Ausstellung: Lebensfreude pur trotzt Angst und Schrecken

 

Wer die Bilder von Ahin Sido  betrachtet und ein wenig über ihren Lebenslauf weiß, wird erstaunt sehen, dass die junge syrische Malerin (* 1987) schon wieder voller Lebensmut ist! Allein und mittellos hat sich Ahin Sido vor gut 2 Jahren auf den Weg gemacht, fort aus dem umkämpften Aleppo, einer ungewissen Zukunft entgegen. Ihre Ankunft in Deutschland im Februar 2016 ist noch nicht lange her und doch sind aus den anfangs noch düsteren Bildern schon Bilder voller Lebensfreude geworden. Ihre Frauenfiguren strahlen Erotik und Energie aus, andere Motive erzählen von einer Sehnsucht nach Ruhe und Beständigkeit wie die auf ruhiger See  schaukelnden Schiffe. Farbenfrohe Motive bringen uns den Flair und die Kultur ihrer syrischen Heimat näher oder entführen uns in eine bizarre Miniaturwelt.

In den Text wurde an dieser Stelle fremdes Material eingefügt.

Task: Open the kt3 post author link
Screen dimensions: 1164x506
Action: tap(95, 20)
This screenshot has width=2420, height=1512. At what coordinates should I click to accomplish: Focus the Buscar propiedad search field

Erst mit 14 Jahren erschloss sich für Ahin Sido die akustische Welt:  nach einer Ohrenoperation konnte sie endlich hören und mit dem Sprechenlernen beginnen. Gemalt hat sie aber „schon immer“: seit ihrem 6. Lebensjahr malt Ahin Sido autodidaktisch. Das auditive „Coming out“ war schließlich auch das Fanal für ihre ganz eigene Art, sich künstlerisch auszudrücken. Mit nur 14 Jahren stellte sie alleine  in ihrer Geburtsstadt Aleppo aus, weitere Einzelausstellungen folgten. Dank staatlicher Förderung konnte sie ab ihrem 19. Lebensjahr an Gruppenausstellungen mit  5 weiteren jungen syrischen Künstlern teilnehmen, die sie einmal jährlich auch in  arabische Nachbarländer führte:  Gruppenausstellungen in Beirut, Dubai, Damaskus, Aleppo und im Libanon sind Stationen dieses neuen Lebensabschnitts.